Change is necessary to achieve the desired outcomes of an increased number and more effectively used advance directives. The change must be system-wide, impacting patients, nursing, and the organization as a whole. Facilitating this change will be a struggle that requires a significant amount of time and effort from the CNS. With the requirements posed on hospitals from TJC and the PSDA, a change in process must take place to ensure that we are doing all we can do to carry out a patient's wishes. With expert interpersonal skills, the CNS is a driving force for developing strategies to lead institutional change. Educated in ethics, role development, organizational theory, and social issues, the CNS is well prepared to improve the process within the system.
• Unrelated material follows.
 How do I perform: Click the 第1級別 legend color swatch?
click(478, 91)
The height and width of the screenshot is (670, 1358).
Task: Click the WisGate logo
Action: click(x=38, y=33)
With the skills of a leader, change agent, liaison, expert clinician, and communicator, the CNS is the ideal facilitator to lead change. To provide a consistent, comprehensive process approach, the checklist guides the CNS in addressing the needs of the patient, nursing staff, and the system. The checklist discussed here was used within the cardiac surgery patient population and will hopefully guide the CNS in creating a lasting change in the advance directive process. It is expected that the checklist can be used to positively impact advance directives in other patient populations, when used by motivated and educated CNSs in other specialties. As an expert practitioner and patient advocate, it is the CNS who can make this possibility a reality.